Накануне назначенного срока, когда собравшаяся было на улице толпа уже разбрелась, я сидел у окна кабинета и пытливо всматривался в темнеющую даль деревни. Там и сям зажигались огоньки в избах. «На чем-то порешили?» — думалось мне, и сердце невольно сжималось тоской. Я чувствовал, что из своих условий, взвешенных и обдуманных, я ничего не уступлю, даже если бы пришлось прибегнуть к выселению всей деревни. Я утешал себя, что раз они не пойдут на мои условия, то рано или поздно необходимость все равно вынудит их искать других мест. Но рядом с этим утешением подымался невольный вопрос: имею ли я право ставить их в такое безвыходное положение как выселение, разрыв со всем прошлым? Я должен признаться, что чувствовал себя очень и очень нехорошо, тем более что и жена была против крутых мер.
Пришли приказчики: Иван Васильевич и Сидор Фомич.

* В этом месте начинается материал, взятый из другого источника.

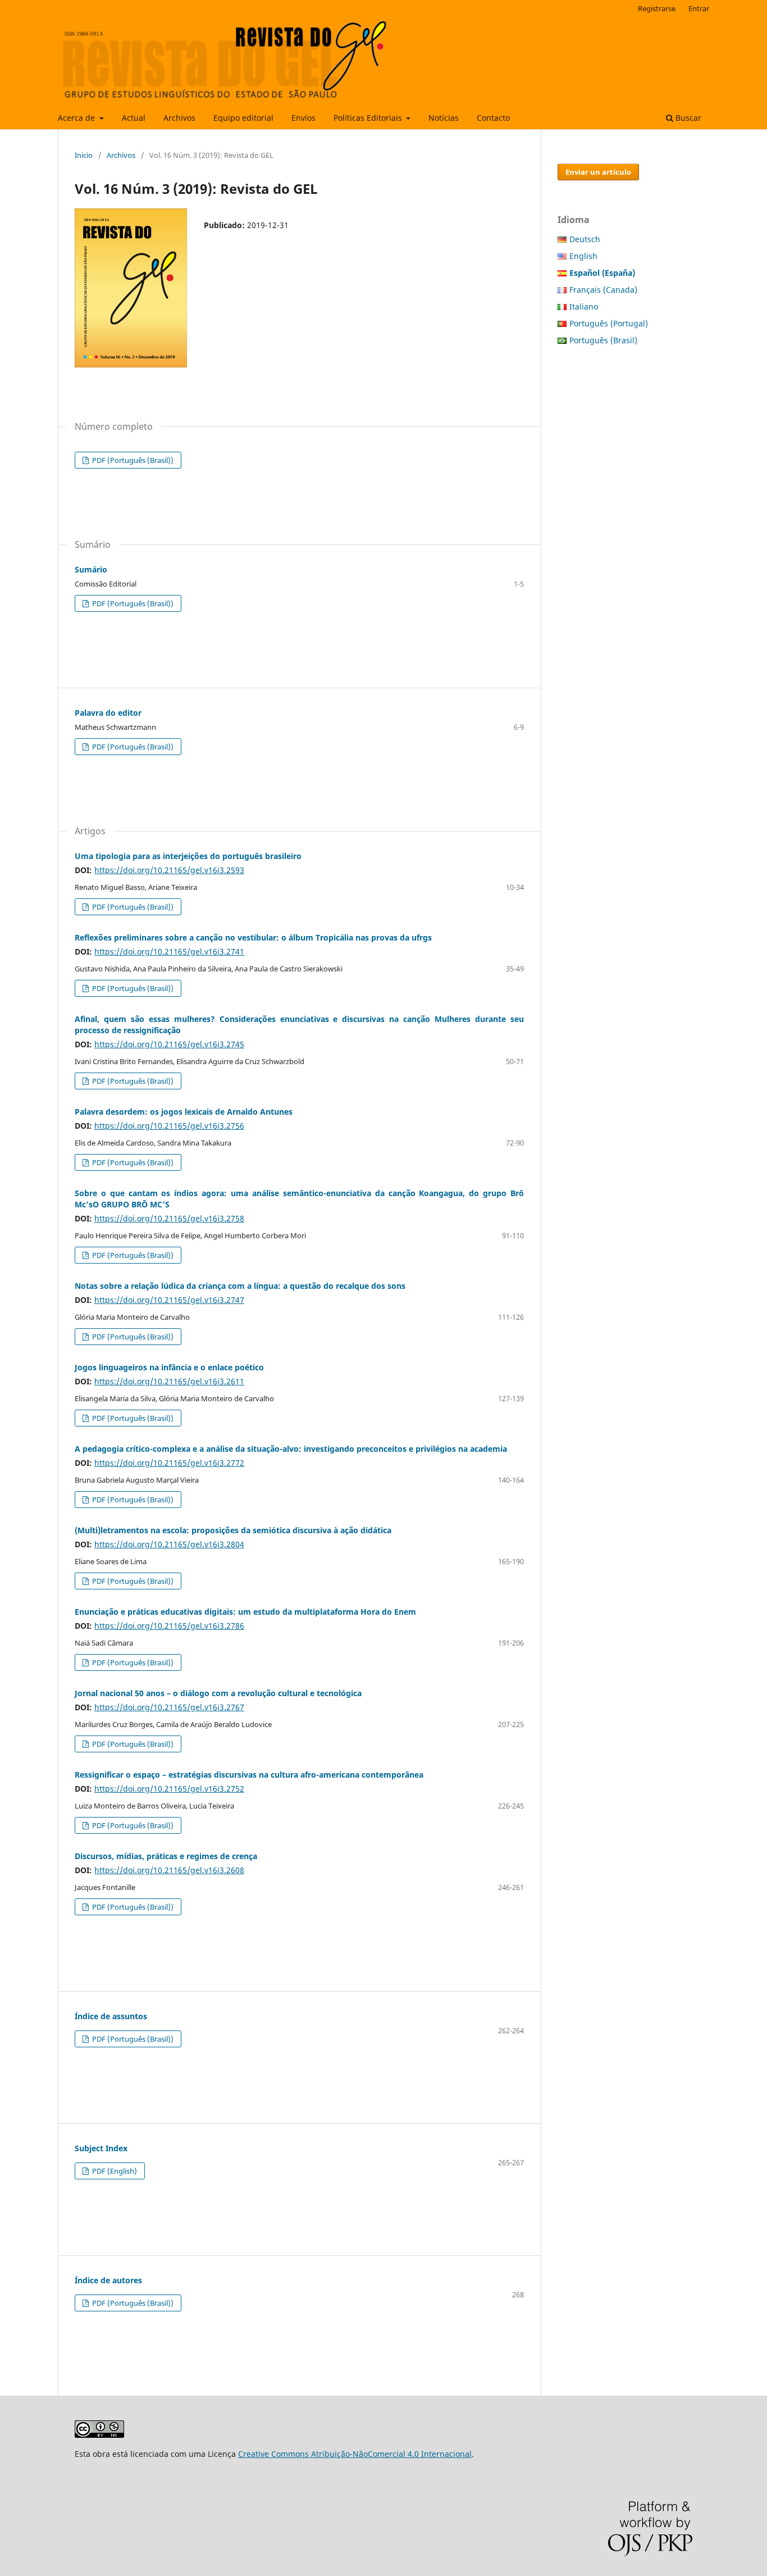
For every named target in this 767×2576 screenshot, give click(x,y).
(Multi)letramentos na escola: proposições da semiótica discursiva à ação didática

— Садитесь, господа, — проговорил я, с неохотой отрываясь от своих дум[4].
— Чичков пришел, — доложила горничная.
— Зовите.
Вошел Чичков, огляделся и испуганно остановился.
— Чего тебе?
— Старики, сударь, прислали, — проговорил он, слегка пятясь к двери по мере моего приближения. Он, очевидно, боялся, чтобы я, как, бывало, покойный Юматов, как-нибудь не съездил ему в зубы.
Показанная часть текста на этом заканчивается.